So I think I figured out why the particles generated little bubbles when they are initially formed and it has to do with a missing factor of 2 in the force . At first I thought it was the way potentials were stored/updated. and what follows explains how to better do this, but the potential of a line charge is 2GM \ln(r) so the force is proportional to \frac{2GM}{r} not \frac{GM}{r}. And here is the explanation of how potentials are stored/updated…

When there are no sink particles, the gas potential \phi_{gas}, and it's time derivative \dot{\phi}_{gas} are used to interpolate the solution for \phi_{gas} at coarse fine boundaries. When a sink particle is formed the gas potential should respond to the missing material. The elliptic solver will make this adjustment provided that the boundary value for \phi_{gas} is correct. However this is problematic at the coarse fine boundaries since the value of \dot{\phi}_{gas} at the coarse fine boundary was prolongated from the parent grid pre-accretion. If instead of storing and using \dot{\phi}_{gas} at the coarse-fine boundaries, we use \dot{\phi}_{sink+gas} then this time derivative of the combined potential should be unchanged under the conversion of gas material to sink particles - however (and this is the tricky part), this is only true if both potentials use the same constant of integration… The elliptic solver normalizes the potential so that the sum is zero. However, the potential of a sink cylinder goes like ln(r) and cannot be conveniently normalized. One could calculate the integral of the potential over the entire box and subtract off the mean value analytically (or numerically), however if a multipole expansion is used instead then this becomes unecessary. A simpler normalization could be used for the potential. \log(r) => \log(r/a) where a is chosen so that the integral over the box of \log(r/a) is zero. For a circle of radius R_0, the constant a = R_0 e^{-\frac{1}{2}}. If we compare the potential of a particle at the center of the grid with an overdense cell at the center of the grid we see that there is fairly good agreement if we use R_0 = \sqrt{\frac{L_x L_y}{\pi}}

Here are two lineouts through the center of the grid with a particle and an overdense cell

And here is the same but with a softened particle potential

And here is the result if the particle is placed at [.125, .125]

And here is the full 2D image of the potentials

Not the periodic nature of the gas potential causes the turnover.
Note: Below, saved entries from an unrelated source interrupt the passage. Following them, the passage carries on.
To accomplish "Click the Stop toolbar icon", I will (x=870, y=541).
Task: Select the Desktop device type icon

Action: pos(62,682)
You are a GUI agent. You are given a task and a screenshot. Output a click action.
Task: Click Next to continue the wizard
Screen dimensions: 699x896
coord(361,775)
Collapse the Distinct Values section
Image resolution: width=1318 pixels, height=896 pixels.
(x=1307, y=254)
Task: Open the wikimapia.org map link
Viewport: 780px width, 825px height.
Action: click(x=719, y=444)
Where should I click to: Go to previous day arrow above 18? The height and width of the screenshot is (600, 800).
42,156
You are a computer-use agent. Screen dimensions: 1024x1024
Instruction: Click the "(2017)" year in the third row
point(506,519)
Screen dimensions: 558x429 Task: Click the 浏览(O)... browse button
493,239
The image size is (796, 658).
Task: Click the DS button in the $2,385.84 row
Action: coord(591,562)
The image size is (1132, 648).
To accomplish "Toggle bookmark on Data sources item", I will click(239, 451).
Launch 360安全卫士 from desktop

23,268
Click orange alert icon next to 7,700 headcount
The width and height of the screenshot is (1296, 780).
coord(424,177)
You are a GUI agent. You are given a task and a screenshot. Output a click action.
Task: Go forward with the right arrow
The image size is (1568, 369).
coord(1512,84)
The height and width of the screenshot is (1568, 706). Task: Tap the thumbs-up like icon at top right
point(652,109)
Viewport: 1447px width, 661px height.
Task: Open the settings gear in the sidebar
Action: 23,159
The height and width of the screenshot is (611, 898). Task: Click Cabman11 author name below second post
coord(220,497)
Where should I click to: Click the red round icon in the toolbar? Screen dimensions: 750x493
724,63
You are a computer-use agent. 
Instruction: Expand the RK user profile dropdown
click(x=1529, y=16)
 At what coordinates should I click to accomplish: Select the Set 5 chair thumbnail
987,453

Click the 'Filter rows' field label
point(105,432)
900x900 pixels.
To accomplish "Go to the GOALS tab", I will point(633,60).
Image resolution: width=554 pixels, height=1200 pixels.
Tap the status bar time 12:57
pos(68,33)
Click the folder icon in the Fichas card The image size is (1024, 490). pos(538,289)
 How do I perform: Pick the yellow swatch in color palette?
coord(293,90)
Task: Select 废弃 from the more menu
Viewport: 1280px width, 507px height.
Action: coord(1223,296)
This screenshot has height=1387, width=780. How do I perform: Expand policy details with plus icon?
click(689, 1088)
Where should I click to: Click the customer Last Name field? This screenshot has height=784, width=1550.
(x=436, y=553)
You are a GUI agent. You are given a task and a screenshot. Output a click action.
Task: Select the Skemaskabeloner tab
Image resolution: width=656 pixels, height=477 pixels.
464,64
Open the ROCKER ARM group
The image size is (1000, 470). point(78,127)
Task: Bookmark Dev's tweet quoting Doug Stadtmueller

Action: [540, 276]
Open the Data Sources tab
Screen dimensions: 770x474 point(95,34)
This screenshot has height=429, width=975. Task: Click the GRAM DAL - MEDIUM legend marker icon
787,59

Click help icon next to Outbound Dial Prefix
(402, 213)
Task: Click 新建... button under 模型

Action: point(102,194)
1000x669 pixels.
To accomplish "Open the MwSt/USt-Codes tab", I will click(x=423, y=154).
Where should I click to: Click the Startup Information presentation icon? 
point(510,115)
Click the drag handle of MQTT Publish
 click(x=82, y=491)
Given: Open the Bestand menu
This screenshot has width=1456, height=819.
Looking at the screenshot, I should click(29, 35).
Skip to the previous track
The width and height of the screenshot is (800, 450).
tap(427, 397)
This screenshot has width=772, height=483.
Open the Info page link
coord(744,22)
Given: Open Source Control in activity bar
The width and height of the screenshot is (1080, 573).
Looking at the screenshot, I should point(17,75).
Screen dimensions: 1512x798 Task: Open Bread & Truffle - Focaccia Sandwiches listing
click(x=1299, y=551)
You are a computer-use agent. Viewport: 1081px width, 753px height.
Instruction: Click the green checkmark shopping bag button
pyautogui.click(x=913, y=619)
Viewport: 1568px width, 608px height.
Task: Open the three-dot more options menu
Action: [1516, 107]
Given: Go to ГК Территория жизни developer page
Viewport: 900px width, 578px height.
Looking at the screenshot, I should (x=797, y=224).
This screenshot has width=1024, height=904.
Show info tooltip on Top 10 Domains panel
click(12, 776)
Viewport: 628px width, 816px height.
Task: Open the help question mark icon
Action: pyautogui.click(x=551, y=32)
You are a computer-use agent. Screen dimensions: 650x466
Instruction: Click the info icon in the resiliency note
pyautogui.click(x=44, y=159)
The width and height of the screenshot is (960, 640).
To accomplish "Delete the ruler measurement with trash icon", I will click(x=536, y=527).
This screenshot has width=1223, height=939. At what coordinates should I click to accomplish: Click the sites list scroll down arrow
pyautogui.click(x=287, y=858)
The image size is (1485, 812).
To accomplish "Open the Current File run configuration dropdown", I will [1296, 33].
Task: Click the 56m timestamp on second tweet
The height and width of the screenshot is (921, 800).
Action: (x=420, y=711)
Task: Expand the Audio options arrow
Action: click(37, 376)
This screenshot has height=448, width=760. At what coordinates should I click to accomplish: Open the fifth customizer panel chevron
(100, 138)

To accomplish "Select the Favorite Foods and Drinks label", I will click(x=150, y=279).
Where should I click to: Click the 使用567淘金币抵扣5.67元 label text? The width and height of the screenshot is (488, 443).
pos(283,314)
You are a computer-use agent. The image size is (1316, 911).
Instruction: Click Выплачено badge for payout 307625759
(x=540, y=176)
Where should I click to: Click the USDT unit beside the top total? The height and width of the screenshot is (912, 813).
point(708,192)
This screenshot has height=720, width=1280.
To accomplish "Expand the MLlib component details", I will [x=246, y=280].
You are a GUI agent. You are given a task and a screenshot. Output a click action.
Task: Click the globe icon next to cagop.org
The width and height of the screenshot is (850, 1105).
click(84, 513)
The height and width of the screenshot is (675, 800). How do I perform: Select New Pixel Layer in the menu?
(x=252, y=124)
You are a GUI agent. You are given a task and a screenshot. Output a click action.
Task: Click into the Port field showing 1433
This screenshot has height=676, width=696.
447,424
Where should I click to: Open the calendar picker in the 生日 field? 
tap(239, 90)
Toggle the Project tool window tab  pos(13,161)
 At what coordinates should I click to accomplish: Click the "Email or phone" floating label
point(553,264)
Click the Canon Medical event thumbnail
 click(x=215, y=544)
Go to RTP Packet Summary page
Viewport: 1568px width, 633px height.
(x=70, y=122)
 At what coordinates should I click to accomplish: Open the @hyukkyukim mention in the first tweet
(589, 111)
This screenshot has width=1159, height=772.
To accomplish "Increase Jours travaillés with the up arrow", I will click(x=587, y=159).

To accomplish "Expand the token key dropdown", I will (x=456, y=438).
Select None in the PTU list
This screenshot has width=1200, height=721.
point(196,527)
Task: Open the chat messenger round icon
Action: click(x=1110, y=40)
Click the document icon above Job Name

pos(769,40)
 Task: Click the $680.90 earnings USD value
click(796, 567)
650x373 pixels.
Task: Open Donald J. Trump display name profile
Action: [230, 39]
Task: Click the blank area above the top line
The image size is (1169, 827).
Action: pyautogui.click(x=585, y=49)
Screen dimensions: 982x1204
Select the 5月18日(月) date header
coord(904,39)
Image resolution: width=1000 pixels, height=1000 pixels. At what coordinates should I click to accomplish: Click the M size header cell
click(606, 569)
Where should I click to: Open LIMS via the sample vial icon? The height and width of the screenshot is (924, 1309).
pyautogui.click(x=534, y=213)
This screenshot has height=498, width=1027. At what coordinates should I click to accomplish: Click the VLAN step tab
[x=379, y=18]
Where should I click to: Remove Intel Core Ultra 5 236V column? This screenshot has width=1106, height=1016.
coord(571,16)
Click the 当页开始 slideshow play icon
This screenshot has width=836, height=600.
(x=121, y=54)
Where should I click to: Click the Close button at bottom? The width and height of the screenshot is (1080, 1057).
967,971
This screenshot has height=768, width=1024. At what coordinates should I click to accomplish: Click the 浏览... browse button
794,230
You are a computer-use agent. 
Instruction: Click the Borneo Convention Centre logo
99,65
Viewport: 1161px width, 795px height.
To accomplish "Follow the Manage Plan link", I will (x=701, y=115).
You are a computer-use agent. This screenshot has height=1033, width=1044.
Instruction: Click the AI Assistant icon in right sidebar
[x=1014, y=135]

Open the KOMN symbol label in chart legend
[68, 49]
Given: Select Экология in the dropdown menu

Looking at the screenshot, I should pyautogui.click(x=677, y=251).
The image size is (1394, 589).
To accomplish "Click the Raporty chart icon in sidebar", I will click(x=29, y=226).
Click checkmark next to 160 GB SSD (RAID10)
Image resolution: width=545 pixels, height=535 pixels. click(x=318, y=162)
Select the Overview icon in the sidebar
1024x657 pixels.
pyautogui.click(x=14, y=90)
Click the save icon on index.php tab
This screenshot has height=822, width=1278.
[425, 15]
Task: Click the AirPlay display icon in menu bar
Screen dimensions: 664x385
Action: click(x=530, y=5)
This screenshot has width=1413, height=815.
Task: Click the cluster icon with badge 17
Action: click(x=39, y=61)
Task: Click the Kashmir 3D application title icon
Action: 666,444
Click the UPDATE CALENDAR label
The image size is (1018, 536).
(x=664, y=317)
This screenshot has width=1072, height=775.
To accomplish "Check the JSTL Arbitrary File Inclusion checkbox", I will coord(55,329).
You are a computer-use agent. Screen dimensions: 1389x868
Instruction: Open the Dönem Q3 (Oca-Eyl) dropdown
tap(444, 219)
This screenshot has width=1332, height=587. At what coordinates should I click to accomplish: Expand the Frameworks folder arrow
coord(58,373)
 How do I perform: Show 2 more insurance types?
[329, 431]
Doing this with image particles is not generally feasible.

And here is the result of a simulation with the correct particle force. Click here for a movie.

Posted: 13 years ago (Updated: 13 years ago)
Author: Jonathan
Categories: (none)

Attachments (6)

PotComp.png (33.3 KB) - added by Jonathan 13 years ago.
PotCompSoft.png (33.1 KB) - added by Jonathan 13 years ago.
PotCompOffCenter.png (33.0 KB) - added by Jonathan 13 years ago.
PotCompOffCenter2D.png (23.3 KB) - added by Jonathan 13 years ago.
3LevelFixedPhi.png (140.4 KB) - added by Jonathan 13 years ago.
3LevelFixedPhi.gif (10.4 MB) - added by Jonathan 13 years ago.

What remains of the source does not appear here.